Oczywiście wszystko jest w porządku jeśli chodzi o telewizję komercyjną. Dostarcza się ludziom to czego chcą, a tak jak gorszy pieniądz wypiera lepszy, tak samo kultura bardziej ambitna jest wypierana przez chłam. Ale jeśli ktoś wmawia nam, że telewizja publiczna ma jakąś misję, to jest to misja podobna do tej jaką pełniły okupacyjne teatrzyki. Czy zatem istnieję pewne formy kulturalnej aktywności, które nie są zapominane i przez to w podziemiu tworzą drugi obieg. Tak. Jest to blogosfera. Pisanie jest najprostszą formą przekazu myśli. Nie potrzeba żadnych specjalnych narzędzi poza umiejętnością pisania i czytania. Tego typu kulturalna szara strefa nie jest żadnym zagrożeniem dla propagandowej misji demów, gdyż tylko niewielka część ludzi czyta. Po cóż więc walczyć z owym marginesem, który na skutek walki przybrałby tylko bardziej finezyjne formy? Lepiej jest obserwować i monitorować niż zakazywać. Ludzie nie są przecież przygotowani na zanegowanie medialnej rzeczywistości, ułudy dobrobytu i luksusu. Jakiś czas temu spotkałem się z poglądem wyrażonym przez młodego, wykształconego człowieka, który twierdził, że polskie społeczeństwo bogaci się w tempie niespotykanym o czym świadczy ilość aut na ulicach. To, że o prawdziwym bogactwie decyduje posiadanie ziemi i środków produkcji było dla niego pewną nowością. To, że owe dobra kupowane są na kredyt nie zdziwiło go. Infrakcja o tym, że realny poziom podatków w porównaniu do średniowiecza wzrósł ośmiokrotnie rozśmieszyło go. Ale mamy do czynienia z kłamstwem strukturalnym. Jeszcze w latach dziewięćdziesiątych zamożność gospodarstw domowych mierzono przy pomocy wskaźnika, którym było posiadanie magnetowidu.

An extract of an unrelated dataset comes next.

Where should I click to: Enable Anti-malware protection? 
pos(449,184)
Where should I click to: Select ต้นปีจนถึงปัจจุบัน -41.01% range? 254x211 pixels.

Janusz Zajdel w „Paradyzji” opisał kiedyś sztucznego satelitę w kształcie pierścienia kręcącego się po satelicie pewnej bogatej w zasoby planety. Największym zagrożeniem była dla niej korozja oraz interwencja ziemian. To były oczywiście wyimaginowane zagrożenia mające tylko wzmocnić strach. Teraz skutecznie zastępuje się je globalnym ociepleniem. Potem okazało się, że największą tajemnicą Paradyzji było to, że nie istniała. Była obozem pracy zamkniętym w kontenerach zlokalizowanych na planecie. A prawdę od blagi dzieliła cienka ściana kontenerów. Nie było za nią kosmicznej przestrzeni, lecz piękny prawdziwy świat, w którym żyły elity wykorzystujące niewolniczą pracę zamkniętych w niby satelicie nieszczęśników. Geniusz Zajdla polega na tym, że dwadzieścia kilka lat temu sądziłem, że chodzi tu o alegorię komuny. Alegoria okazała się jednak metaforą nie tylko realnego socjalizmu, ale i współczesności.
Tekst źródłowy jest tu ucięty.